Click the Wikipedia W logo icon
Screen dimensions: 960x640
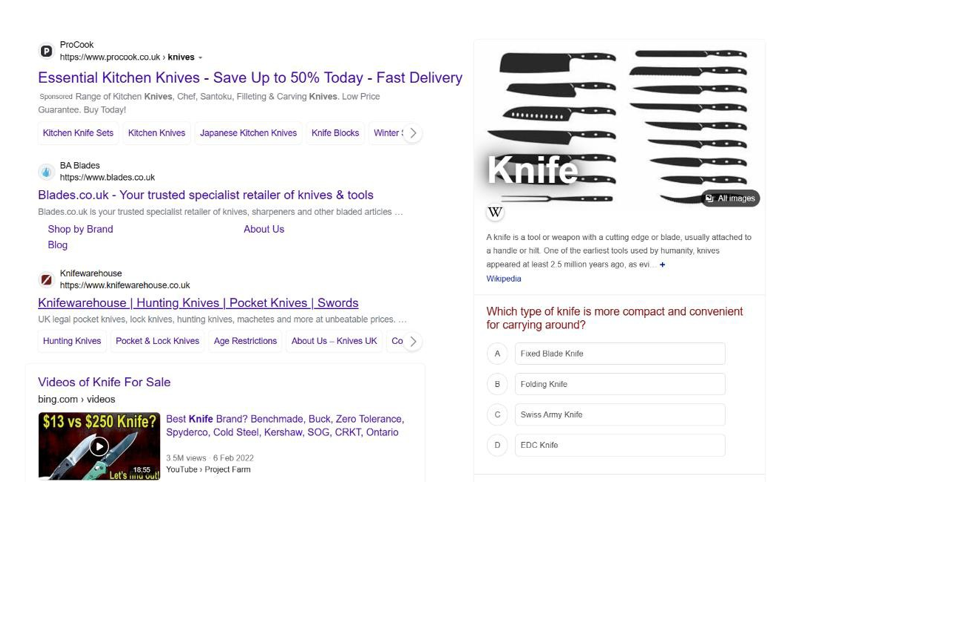tap(495, 212)
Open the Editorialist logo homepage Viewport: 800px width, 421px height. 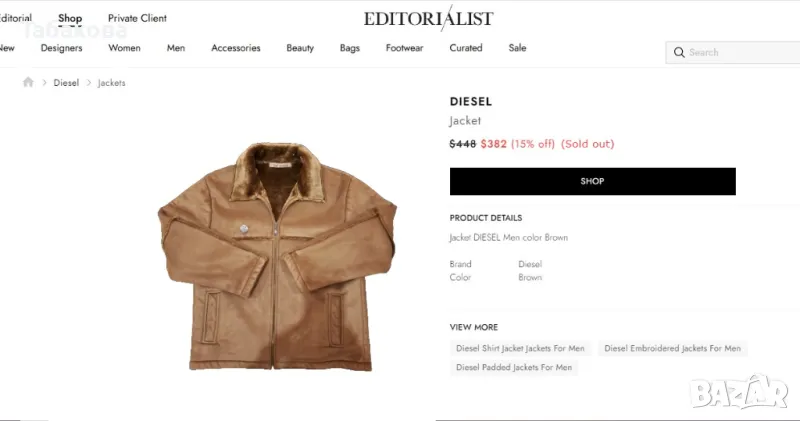(428, 18)
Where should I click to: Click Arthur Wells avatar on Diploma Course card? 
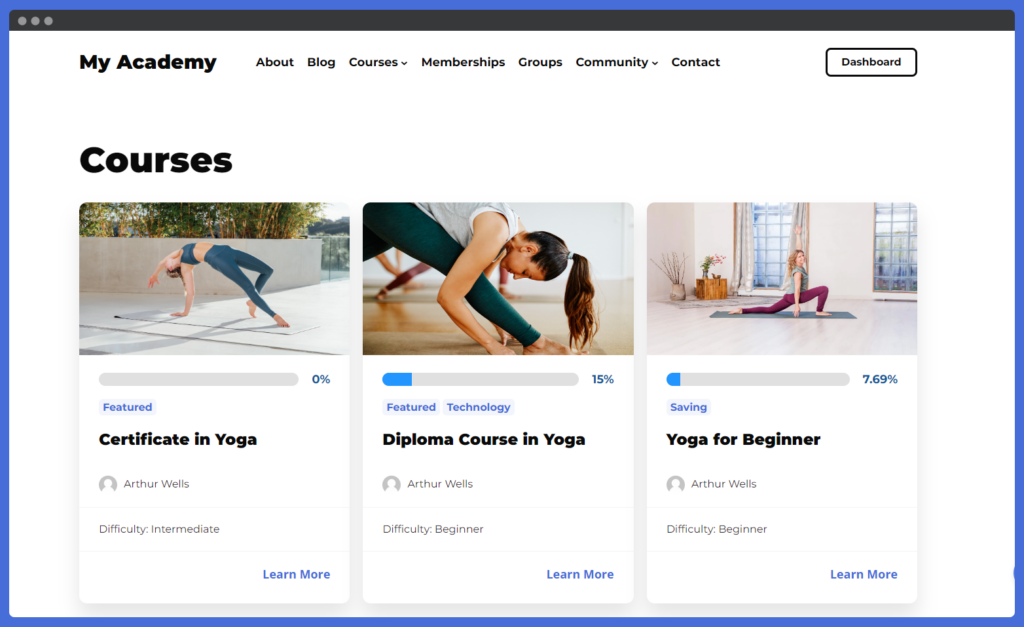point(391,484)
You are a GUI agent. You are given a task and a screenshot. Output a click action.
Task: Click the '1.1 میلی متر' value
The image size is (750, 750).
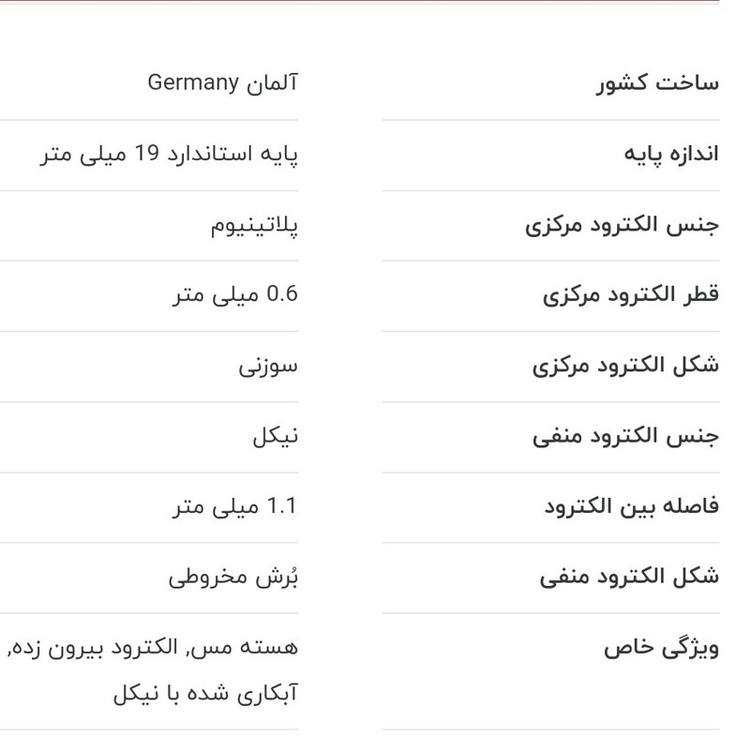tap(234, 507)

----------------

* **PROBLEM**: Your answer should be the lines above from the one that contains "Where should I" through the last, set down exactly, with the pictures removed.

* **ANSWER TO THE EXERCISE**:
Where should I click to: Click Arthur Wells avatar on Diploma Course card? 
point(391,484)
You are a GUI agent. You are given a task and a screenshot. Output a click action.
Task: Click the '1.1 میلی متر' value
The image size is (750, 750).
tap(234, 507)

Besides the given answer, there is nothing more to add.